--- DATA SUPPLIED ---
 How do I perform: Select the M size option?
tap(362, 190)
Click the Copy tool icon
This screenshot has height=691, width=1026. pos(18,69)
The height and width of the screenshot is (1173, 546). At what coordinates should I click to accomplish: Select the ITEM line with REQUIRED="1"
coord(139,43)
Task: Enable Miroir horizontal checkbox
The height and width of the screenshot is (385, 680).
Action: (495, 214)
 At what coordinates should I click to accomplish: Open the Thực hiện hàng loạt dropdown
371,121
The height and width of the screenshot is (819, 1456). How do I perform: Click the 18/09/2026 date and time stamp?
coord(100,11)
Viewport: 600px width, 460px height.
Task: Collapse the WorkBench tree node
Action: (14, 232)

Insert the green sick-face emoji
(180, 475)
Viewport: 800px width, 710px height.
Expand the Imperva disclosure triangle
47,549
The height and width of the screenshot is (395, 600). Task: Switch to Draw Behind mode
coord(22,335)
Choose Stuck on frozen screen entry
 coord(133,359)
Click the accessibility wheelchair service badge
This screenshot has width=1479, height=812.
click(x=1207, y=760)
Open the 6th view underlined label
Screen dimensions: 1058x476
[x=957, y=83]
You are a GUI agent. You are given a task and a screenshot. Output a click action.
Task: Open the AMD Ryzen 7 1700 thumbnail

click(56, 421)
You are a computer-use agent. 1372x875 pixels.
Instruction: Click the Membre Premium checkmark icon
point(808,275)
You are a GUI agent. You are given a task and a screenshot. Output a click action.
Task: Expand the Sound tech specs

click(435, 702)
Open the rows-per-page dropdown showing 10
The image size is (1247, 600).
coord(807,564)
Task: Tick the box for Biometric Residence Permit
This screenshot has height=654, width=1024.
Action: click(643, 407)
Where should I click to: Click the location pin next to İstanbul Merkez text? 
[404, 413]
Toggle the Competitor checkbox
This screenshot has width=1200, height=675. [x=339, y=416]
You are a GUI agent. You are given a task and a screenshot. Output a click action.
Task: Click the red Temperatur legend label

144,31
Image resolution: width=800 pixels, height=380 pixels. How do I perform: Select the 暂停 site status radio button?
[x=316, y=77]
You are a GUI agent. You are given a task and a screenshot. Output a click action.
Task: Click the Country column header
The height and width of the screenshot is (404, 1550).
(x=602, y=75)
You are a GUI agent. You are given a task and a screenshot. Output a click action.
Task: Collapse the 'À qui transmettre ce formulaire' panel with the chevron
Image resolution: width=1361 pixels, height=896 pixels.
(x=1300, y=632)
---
▶ _ACTIVITY_
Every record above is to be copied out exactly.

▶ _ANSWER TO THE PROBLEM_
 How do I perform: Select the M size option?
tap(362, 190)
Click the Copy tool icon
This screenshot has height=691, width=1026. pos(18,69)
The height and width of the screenshot is (1173, 546). At what coordinates should I click to accomplish: Select the ITEM line with REQUIRED="1"
coord(139,43)
Task: Enable Miroir horizontal checkbox
The height and width of the screenshot is (385, 680).
Action: (495, 214)
 At what coordinates should I click to accomplish: Open the Thực hiện hàng loạt dropdown
371,121
The height and width of the screenshot is (819, 1456). How do I perform: Click the 18/09/2026 date and time stamp?
coord(100,11)
Viewport: 600px width, 460px height.
Task: Collapse the WorkBench tree node
Action: (14, 232)

Insert the green sick-face emoji
(180, 475)
Viewport: 800px width, 710px height.
Expand the Imperva disclosure triangle
47,549
The height and width of the screenshot is (395, 600). Task: Switch to Draw Behind mode
coord(22,335)
Choose Stuck on frozen screen entry
 coord(133,359)
Click the accessibility wheelchair service badge
This screenshot has width=1479, height=812.
click(x=1207, y=760)
Open the 6th view underlined label
Screen dimensions: 1058x476
[x=957, y=83]
You are a GUI agent. You are given a task and a screenshot. Output a click action.
Task: Open the AMD Ryzen 7 1700 thumbnail

click(56, 421)
You are a computer-use agent. 1372x875 pixels.
Instruction: Click the Membre Premium checkmark icon
point(808,275)
You are a GUI agent. You are given a task and a screenshot. Output a click action.
Task: Expand the Sound tech specs

click(435, 702)
Open the rows-per-page dropdown showing 10
The image size is (1247, 600).
coord(807,564)
Task: Tick the box for Biometric Residence Permit
This screenshot has height=654, width=1024.
Action: click(643, 407)
Where should I click to: Click the location pin next to İstanbul Merkez text? 
[404, 413]
Toggle the Competitor checkbox
This screenshot has width=1200, height=675. [x=339, y=416]
You are a GUI agent. You are given a task and a screenshot. Output a click action.
Task: Click the red Temperatur legend label

144,31
Image resolution: width=800 pixels, height=380 pixels. How do I perform: Select the 暂停 site status radio button?
[x=316, y=77]
You are a GUI agent. You are given a task and a screenshot. Output a click action.
Task: Click the Country column header
The height and width of the screenshot is (404, 1550).
(x=602, y=75)
You are a GUI agent. You are given a task and a screenshot. Output a click action.
Task: Collapse the 'À qui transmettre ce formulaire' panel with the chevron
Image resolution: width=1361 pixels, height=896 pixels.
(x=1300, y=632)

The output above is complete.